The Mets offer potentially the most prolific lineup in the National League. I think slugger Pete Alonso will take the leap to Most Valuable Player status. And Jeff McNeil won the NL batting title last year, hitting .326. And shortstop Francisco Lindor finally seems comfortable and ready to break out with a monster season. The Mets will surely score a lot of runs. But can they outscore the opposition?
The Real Battle of New York
The real battle of New York will be fought by the owners. The reserved Hal Steinbrenner of the Yankees and the almost operatic, free-spending Steve Cohen of the Mets are waging a fight for control of the city’s hearts and minds.

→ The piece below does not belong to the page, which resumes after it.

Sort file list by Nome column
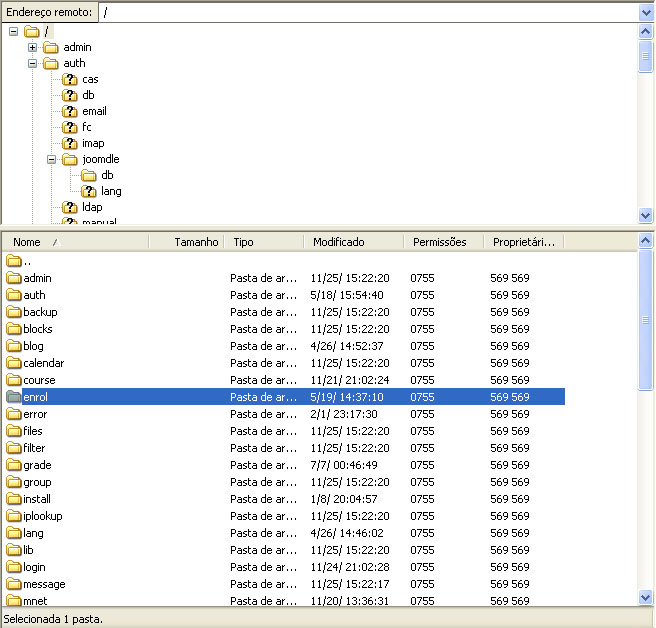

The Yankees have owned the town since at least the mid-1990s and handing the starting SS job to rookie Anthony Volpe earned them another flash of sports page dominance this week. The last time the Mets truly dominated was the few years around their 1986 World Series championship. But billionaire Cohen, who has the deepest pockets of any owner in MLB will have none of it. He intends to shell out whatever it takes to lift the Mets to new heights. Is a mid-season free agent relief signing in the cards?
Only one can dominate the cherished back pages of the New York Post and the Daily News. Only one can lead the discussions at WFAN. And only one can loom largest on ESPN’s SportsCenter.
The owners are duking it out for a long term legacy. For the players, it all starts for real on March 30, as the Yanks welcome the San Francisco Giants to the Bronx for the first time since 2016 and the Mets start on the road the same day under the dome vs the Miami Dolphins. The Subway Series will see the Yankees at Citi Field in June and the Mets at Yankee Stadium in July.